I - O Supremo Tribunal Federal, no RE n. 567.985, reconheceu a inconstitucionalidade parcial, sem pronúncia de nulidade, do art.20, §3º, da Lei nº 8.742/93, e do art. 34, par. único, da Lei nº 10.741/2003.
II - O laudo médico-pericial feito em 04.10.2016, às fls. 90/92, atesta que a autora apresenta "Epilepsia, Transtorno neurológico caracterizado por uma desordem do funcionamento cerebral provocada por diversas patologias cuja expressão final comum são crises epiléticas recorrentes. Sua base fisiopatológica é a ocorrência de descargas neuronais intermitentes e excessivas. Além disso, apresenta Transtorno de ansiedade generalizada, transtorno mental caracterizado por nervosismo persistente, tremores, tensão muscular, palpitações e tonturas, além de ansiedade generalizada que não ocorre exclusivamente nem mesmo de modo preferencial numa situação determinada (a ansiedade é flutuante)".
III - O que define a deficiência é a presença de "impedimentos de longo prazo, de natureza física, mental, intelectual ou sensorial, os quais, em interação com diversas barreiras, podem obstruir sua participação plena e efetiva na sociedade em igualdade de condições com as demais pessoas" (art. 20, § 2º, da LOAS).
IV - Tendo em vista a idade da autora (58 anos na data da perícia) e o grau de instrução (analfabeta), a situação apontada pelo perito se ajusta ao conceito de pessoa com deficiência previsto no art. 20, § 2º, I e II.
IV- O estudo social feito em 18.08.2016, às fls. 79/84, indica que a autora reside com o marido, Pedro Antônio de Camargo, 68 anos, e o filho Lucas Antônio de Camargo, de 22, em casa própria, de alvenaria, "com forro de madeira e paredes sem acabamento, composta por 04 cômodos e 01 banheiro sanitário dentro de residência, com piso sem revestimento cerâmico, e cobertura feita por telhas de cerâmica. A residência está abastecida com energia elétrica e água procedente da rede pública. Trata-se de uma habitação que apresenta boa higiene e organização do local. O escoamento sanitário é feito através de fossa séptica, e o lixo da residência é coletado pelo município. Quanto aos móveis e eletrodomésticos que guarnecem a residência, são poucos e estão em péssimo de uso e conservação. Móveis que abastecem os cômodos da residência". As despesas são: alimentação R$ 350,00; energia elétrica R$ 117,00; gás R$ 60,00; água R$ 35,00; medicamentos R$ 150,00. A única renda da família advém da aposentadoria do marido da autora, no valor de R$ 880,00 (oitocentos e oitenta reais) mensais.
V - A consulta ao CNIS (doc. anexo) não aponta vínculo de trabalho em nome do filho e, quanto ao marido, idoso, nascido em 22.05.1948, indica que recebe aposentadoria por idade desde 01.08.1990, no valor de um salário mínimo ao mês.

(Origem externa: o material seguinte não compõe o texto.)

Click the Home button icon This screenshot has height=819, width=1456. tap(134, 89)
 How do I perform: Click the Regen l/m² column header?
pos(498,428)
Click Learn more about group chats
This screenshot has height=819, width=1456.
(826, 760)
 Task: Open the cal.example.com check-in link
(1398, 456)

VI - Análise do pedido à luz da recente decisão proferida no recurso extraordinário mencionado em face às informações trazidas pelo estudo social coligido aos autos resta demonstrada a situação de hipossuficiência econômica da demandante.
VII - Em respeito aos princípios da igualdade e da razoabilidade, deve ser excluído do cálculo da renda familiar per capita qualquer benefício de valor mínimo recebido por maior de 65 anos, independentemente se assistencial ou previdenciário , aplicando-se, analogicamente, o dispositivo no parágrafo único do art. 34 do Estatuto do Idoso.

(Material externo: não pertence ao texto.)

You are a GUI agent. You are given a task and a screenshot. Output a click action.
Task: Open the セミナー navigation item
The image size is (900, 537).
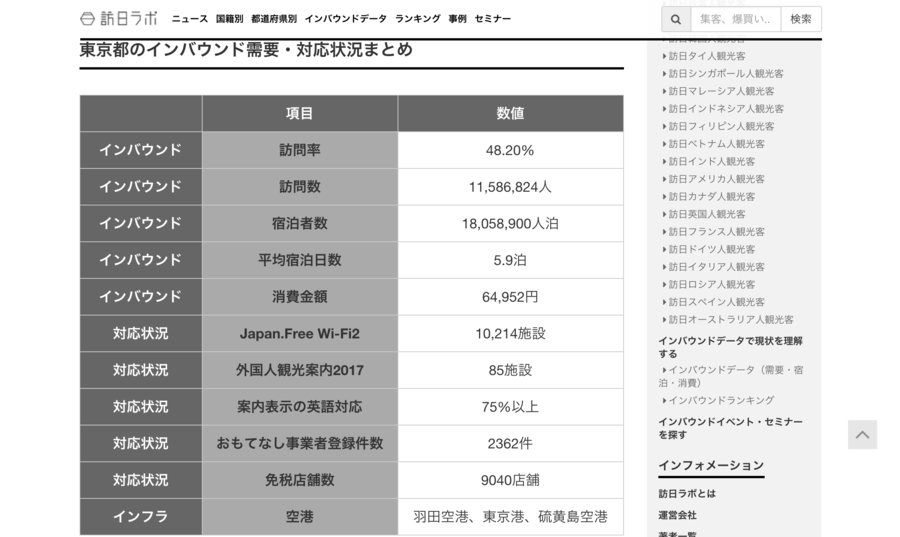(x=493, y=19)
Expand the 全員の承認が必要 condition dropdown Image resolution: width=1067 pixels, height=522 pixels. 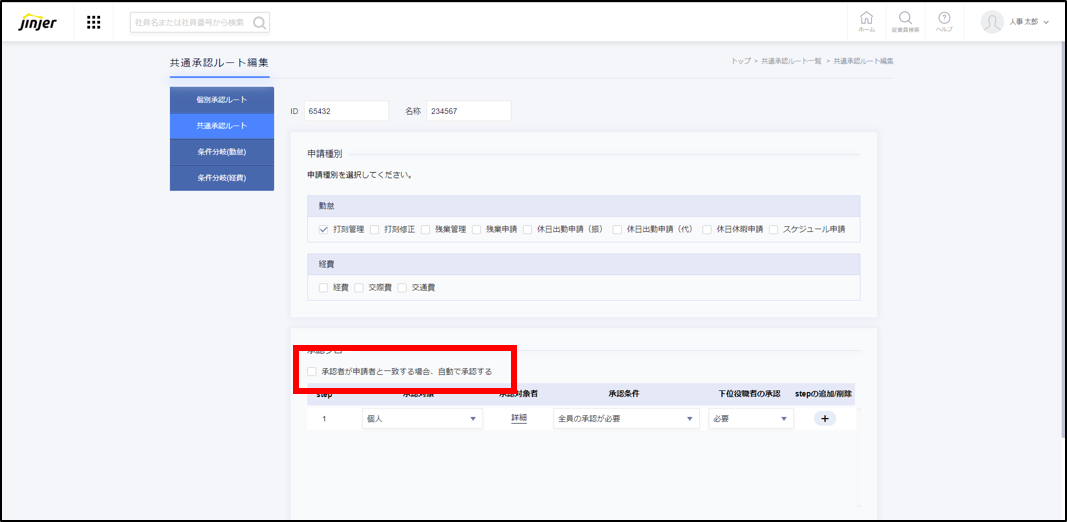[x=625, y=419]
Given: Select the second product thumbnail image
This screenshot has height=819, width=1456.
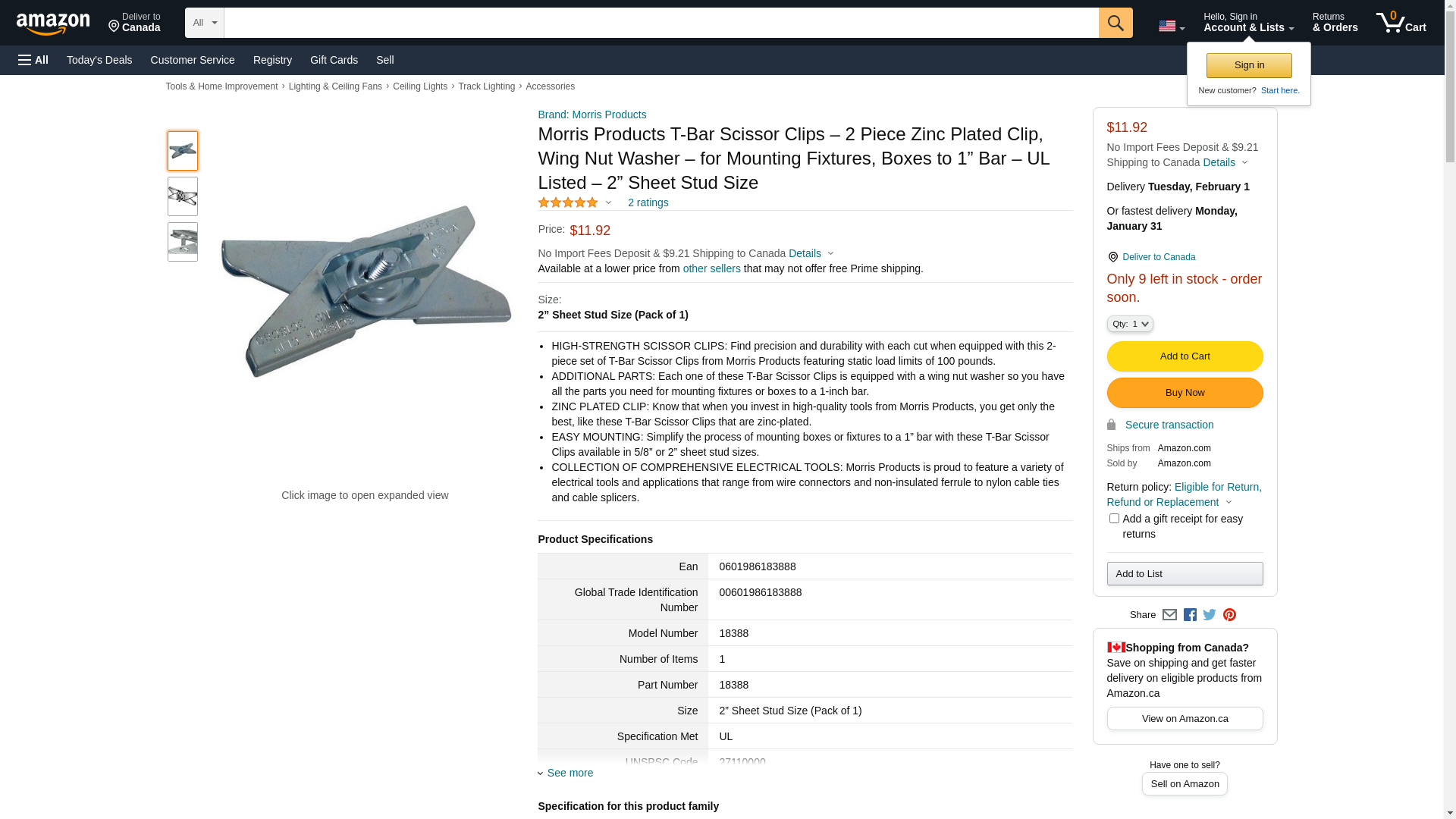Looking at the screenshot, I should [x=183, y=196].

VIII - Levando-se em consideração as informações do estudo social e as demais condições apresentadas, não justifica o indeferimento do benefício. Verifico que a situação é precária e de miserabilidade, dependendo A autora do benefício assistencial para suprir as necessidades básicas, sem condições de prover o seu sustento com a dignidade exigida pela Constituição Federal.
IX - Comprovado o requerimento na via administrativa, o benefício é devido desde essa data.
X - Não há que se falar em aplicação de multa quanto à omissão da autarquia em implantar o benefício, uma vez que, conforme documentos de fls. 119, a providência foi adotada tempestivamente.
XI - Apelação improvida. Tutela antecipada mantida.